WASHINGTON — Should there be a separate service for space? The House Armed Services’ Strategic Forces subcommittee is one of the entities on Congress that will shape the debate over a Space Force, and Rep. Jim Cooper, D-Tenn., has been an outspoken supporter of carving out a space service from the Air Force
Cooper, along with Rep. Mike Rogers, R-Ala, was one of the architects of the Space Corps proposal that seems to be a model for President Donald Trump’s call to build a Space Force. Despite the Republican president’s takeover of the idea, Cooper still supports the Space Force — but intends Congress to have a hand in building it.
Cooper spoke with Defense News this March about the issues his subcommittee will tackle this year.
So what are your major priorities for the strategic forces subcommittee?
Keeping Space Corps going, and you know, it's called Space Force [now]. We'll continue the Rogers-Cooper priority from last time.
Then we need to keep our nuclear capability the strongest in the world; there can be modifications to that. Missile defense is always an exciting area, and a lot is happening there, but that’s mainly making sure the technical capability that everyone wants can be achieved. There are a lot of engineering issues there that we face.
You just seemed to draw a line between the Cooper-Rogers Space Corps versus Space Force. In your mind, are these different things? Are you pleased with the way that you see Space Force moving?
Well, the president obviously hijacked our proposal and exaggerated it. Now it’s returning back to the centrist proposal that it always was. You know that this passed the HASC last year, 60-1; had overwhelming House support. We still had to work on some of our Senate colleagues, but the good part of the president’s intervention is I hope it will persuade some of the Republican Senate to come our way, people who had been skeptical. But I really haven’t met a skeptic who’s been to all the briefs, all the threat briefs, and unfortunately we can’t talk a lot about that, but it should be apparent after the Chinese ’07 ASAT test, and things like that we should been more alert to.
Another helpful part of the president’s intervention has been the reversal in attitude on the Air Force, at least on the surface, cause now they’re much more welcoming of the approach. So Mike[Rogers] and I had always wanted a space capability within the Air Force. We did not want it to be outside the Air Force; we want to play nicely with others, and it’s a graduated process. I think one day it will be an entirely separate department, but not in the short run.
The legislative proposal included an estimated cost of $2 billion over the next five years. Are you satisfied with that number? Do you think that is going to be acceptable to members of the committee?

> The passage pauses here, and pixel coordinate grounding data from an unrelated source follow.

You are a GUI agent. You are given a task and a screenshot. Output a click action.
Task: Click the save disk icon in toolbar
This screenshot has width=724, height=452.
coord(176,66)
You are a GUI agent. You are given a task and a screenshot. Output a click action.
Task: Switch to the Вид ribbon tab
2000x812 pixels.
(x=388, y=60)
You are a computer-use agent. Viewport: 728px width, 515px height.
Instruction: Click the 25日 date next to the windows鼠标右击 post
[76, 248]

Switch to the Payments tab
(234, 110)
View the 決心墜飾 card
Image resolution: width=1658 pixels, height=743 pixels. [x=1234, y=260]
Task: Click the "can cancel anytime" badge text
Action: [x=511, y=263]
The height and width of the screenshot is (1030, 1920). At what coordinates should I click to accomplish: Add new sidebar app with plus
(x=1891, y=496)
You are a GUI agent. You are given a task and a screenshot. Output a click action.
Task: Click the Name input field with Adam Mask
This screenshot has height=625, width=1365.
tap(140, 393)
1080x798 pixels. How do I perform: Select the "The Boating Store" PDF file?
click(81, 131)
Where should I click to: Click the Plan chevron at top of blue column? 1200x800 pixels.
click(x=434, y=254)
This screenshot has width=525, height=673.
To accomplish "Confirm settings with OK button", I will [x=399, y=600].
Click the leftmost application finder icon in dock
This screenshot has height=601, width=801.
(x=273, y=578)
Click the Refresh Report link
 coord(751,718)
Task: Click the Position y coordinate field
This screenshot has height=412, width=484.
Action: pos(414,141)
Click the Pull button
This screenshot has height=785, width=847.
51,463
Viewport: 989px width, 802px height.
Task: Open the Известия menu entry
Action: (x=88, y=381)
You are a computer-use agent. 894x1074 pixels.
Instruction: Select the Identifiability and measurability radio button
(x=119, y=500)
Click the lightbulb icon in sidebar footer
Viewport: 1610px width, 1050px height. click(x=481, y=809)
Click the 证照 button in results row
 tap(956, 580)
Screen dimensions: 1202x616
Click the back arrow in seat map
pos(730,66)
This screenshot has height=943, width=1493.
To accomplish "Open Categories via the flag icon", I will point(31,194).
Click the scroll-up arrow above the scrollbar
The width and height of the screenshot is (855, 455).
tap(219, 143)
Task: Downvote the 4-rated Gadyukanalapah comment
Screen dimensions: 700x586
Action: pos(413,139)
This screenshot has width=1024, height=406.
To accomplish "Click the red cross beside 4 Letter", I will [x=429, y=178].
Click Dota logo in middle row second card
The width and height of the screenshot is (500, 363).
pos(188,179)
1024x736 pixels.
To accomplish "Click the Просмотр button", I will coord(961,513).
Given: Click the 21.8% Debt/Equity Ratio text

It’s a much more modest number than [Air Force Secretary] Heather Wilson had put out there a few months ago, but we ... Mike [Rogers] and I were thinking she was gold-plating the proposal and still walking it back at the same time, so I’m much happier with these numbers. You can certainly fine-tune them.
I only saw the proposal about ... half an hour ago. I just went through the slides, so there will be a lot of work to figure out where the bodies are buried. The key thing is we just need a superior capability quickly, and there are different paths to that goal.
Connected to Space Force, of course, is the idea of creating the Space Development Agency. Within the Defense Department that is the idea that is creating the most conflict between Office of the Secretary of Defense and the Air Force, and Secretary Wilson remarked that there’s still a question over whether SDA is really needed given all of the changes that have happened to SMC. What are your thoughts about this?
What we know doesn’t work is the regular acquisition process. … It’s the ultimate definition of red tape. So I don’t fault Shanahan or others for saying, “Hey, this is the way to go,” and I’m not surprised at Air Force opposition because the Air Force has been opposed to virtually everything that’s been proposed to enhance space capability, which tends to erode their credibility.
Do you think that Space Force is going to hit a large opposition in Congress, and will that be driven by President Trump’s involvement?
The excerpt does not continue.